Potenza umana e di Dio

Capiamo, ad esempio, come ci fosse nella chiesa cristiana di Corinto una corrente di membri della chiesa, che volevano un “modello” di apostolo, anzi una guida della chiesa: da ammirare per la sua prestanza, di cui potersi gloriare di fronte agli altri e a sè stessi. Invece Paolo, al contrario di quello che avrebbero voluto, non era probabilmente così immaginifico nella sua predicazione, ma anche e soprattutto la sua vita era piena di insuccessi, di malanni e di sofferenze.

L’apostolo stava invecchiando, forse perdeva qualche colpo, e quelli si chiedevano come potesse essere egli l’alfiere della salvezza per l’umanità?
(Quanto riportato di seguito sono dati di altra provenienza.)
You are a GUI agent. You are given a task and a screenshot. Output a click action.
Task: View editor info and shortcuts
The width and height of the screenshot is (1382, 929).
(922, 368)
Poteva essere considerato un prescelto dal Signore? Non impressionava nessuno.

C’era dietro l’idea antica, quanto traditrice, del successo come garanzia del favore divino. Qualcosa di pagano, è ovvio, ma che si ritrova nella storia delle chiese (come l’idea di chiesa trionfante) e anche oggi fra molti.
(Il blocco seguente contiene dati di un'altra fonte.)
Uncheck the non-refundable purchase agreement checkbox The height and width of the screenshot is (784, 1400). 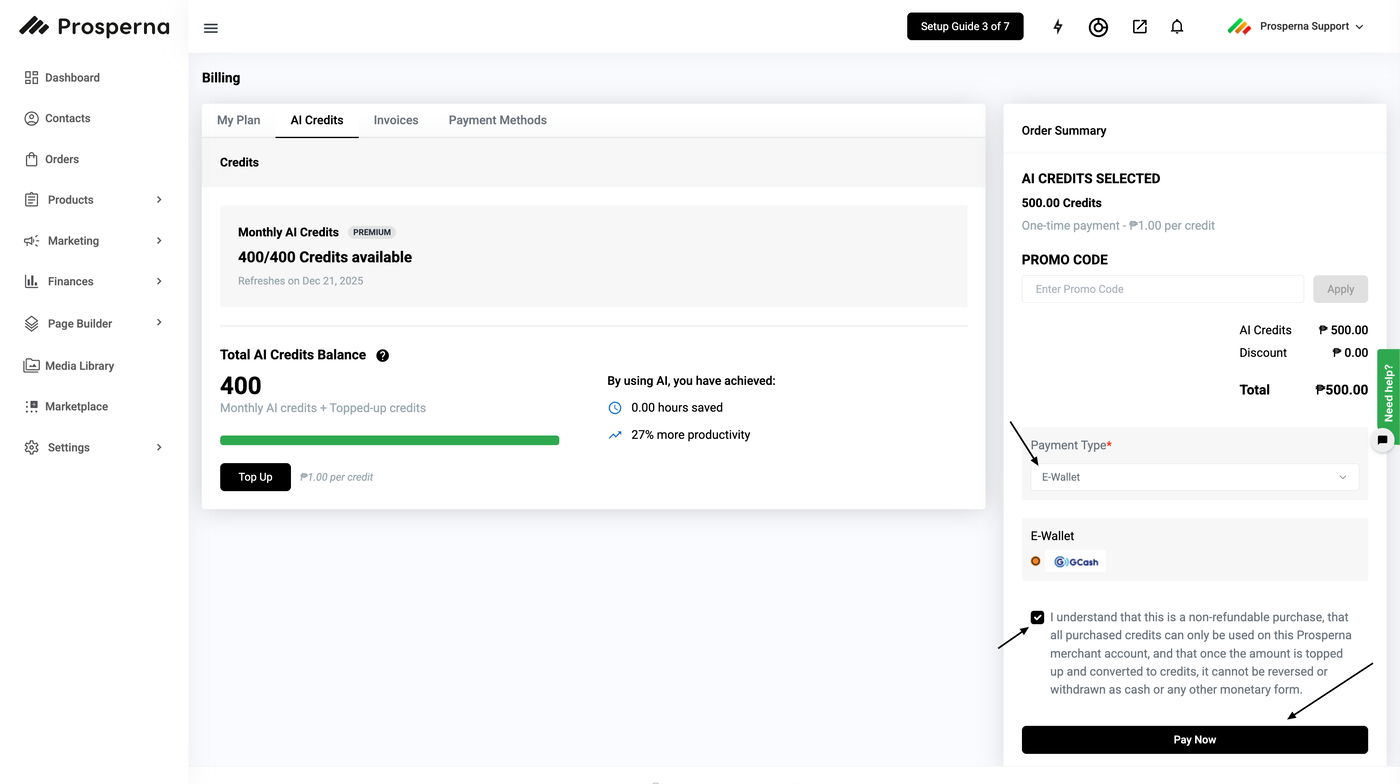coord(1037,618)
Allora l’apostolo parla della sua vita e dell’esperienza nel suo ministero di apostolo, rapportato al valore del messaggio dell’evangelo. Qualcosa di personale dell’apostolo, ma che insegna a tutti noi, per quanto giovani possiamo essere. Il testo che leggiamo non di seguito, inizia paragonando il messaggio di salvezza dell’evangelo ad un tesoro.

II Corinzi 4:7 – 5:1 Ma noi abbiamo questo tesoro in vasi di terra, affinché questa grande potenza sia attribuita a Dio e non a noi.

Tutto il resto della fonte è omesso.